EXERCISE DESCRIPTION:
From the listing below, set down exactly the lines between the one holding "Task: Turn off the Marketing cookies switch" and the one holding "Screen dimensions: 1200x675", inclusive. No other line is wanted.

DATA FOR REVIEW:

↓

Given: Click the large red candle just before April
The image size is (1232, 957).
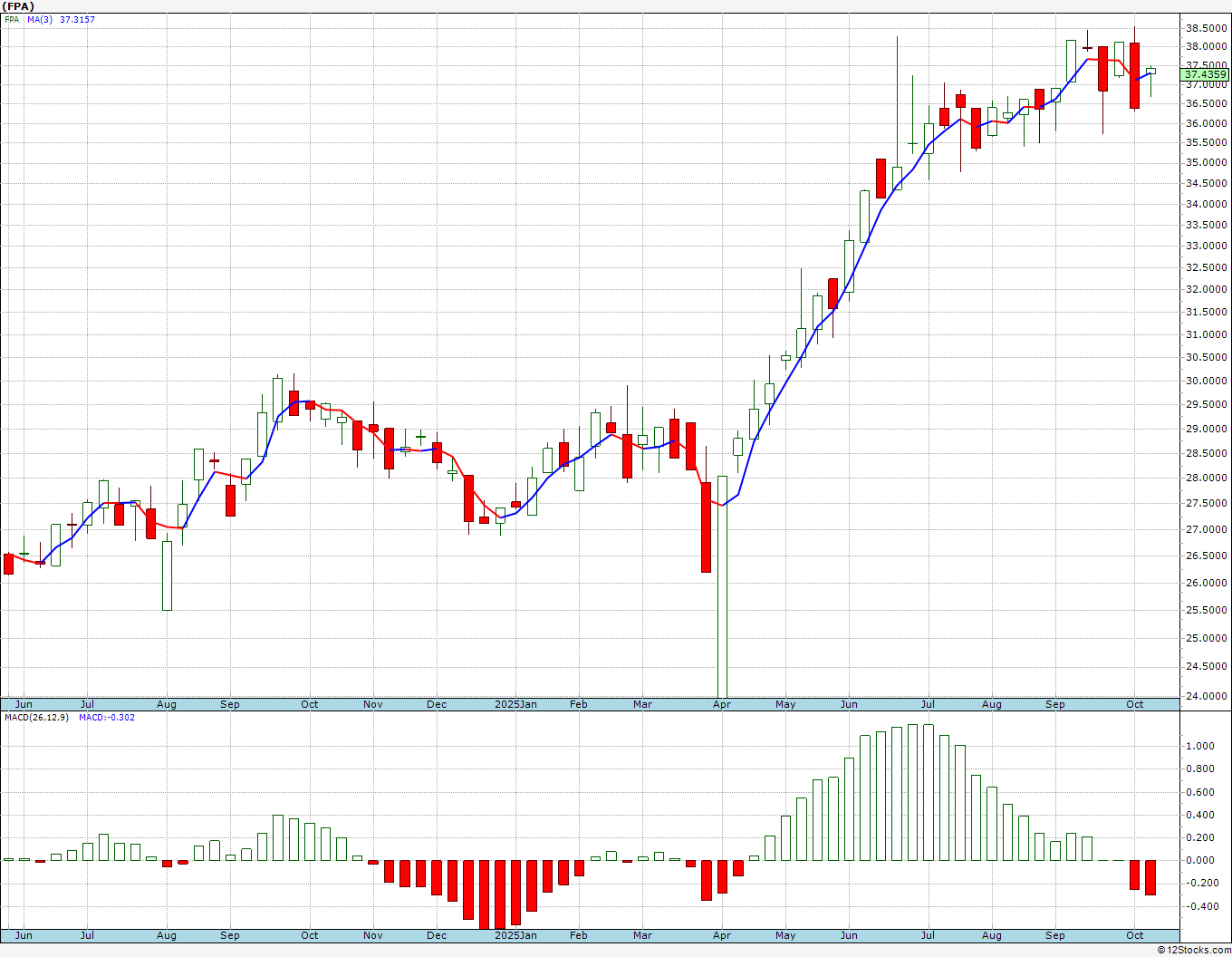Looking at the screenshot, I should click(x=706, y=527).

↑
↓

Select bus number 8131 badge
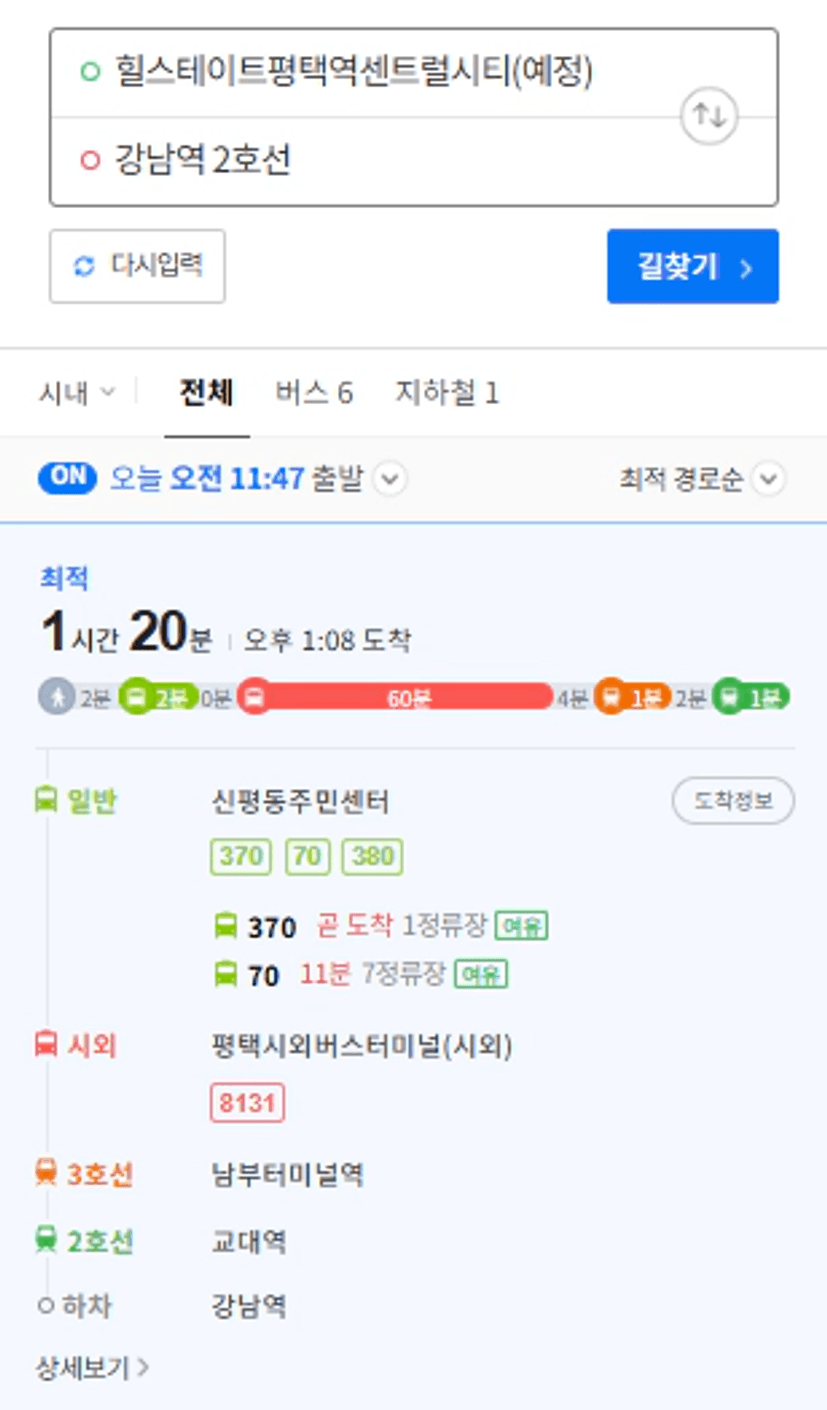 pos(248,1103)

↑
↓

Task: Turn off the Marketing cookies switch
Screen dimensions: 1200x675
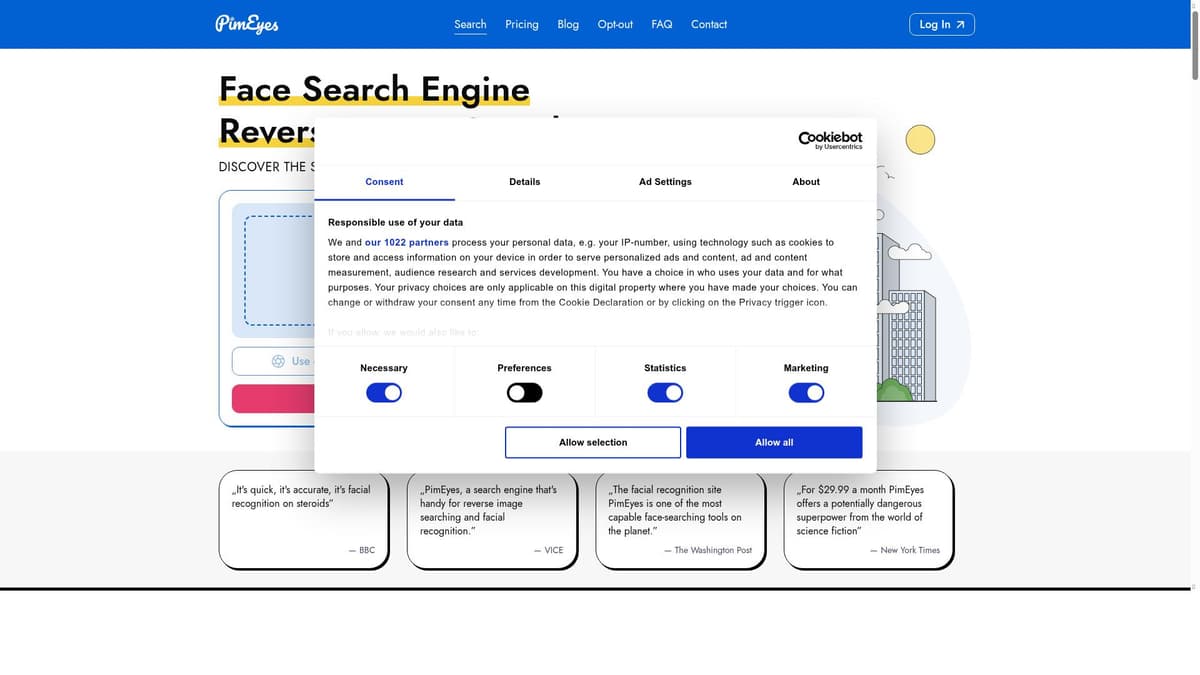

↑

TASK RESPONSE:
Task: Turn off the Marketing cookies switch
Screen dimensions: 1200x675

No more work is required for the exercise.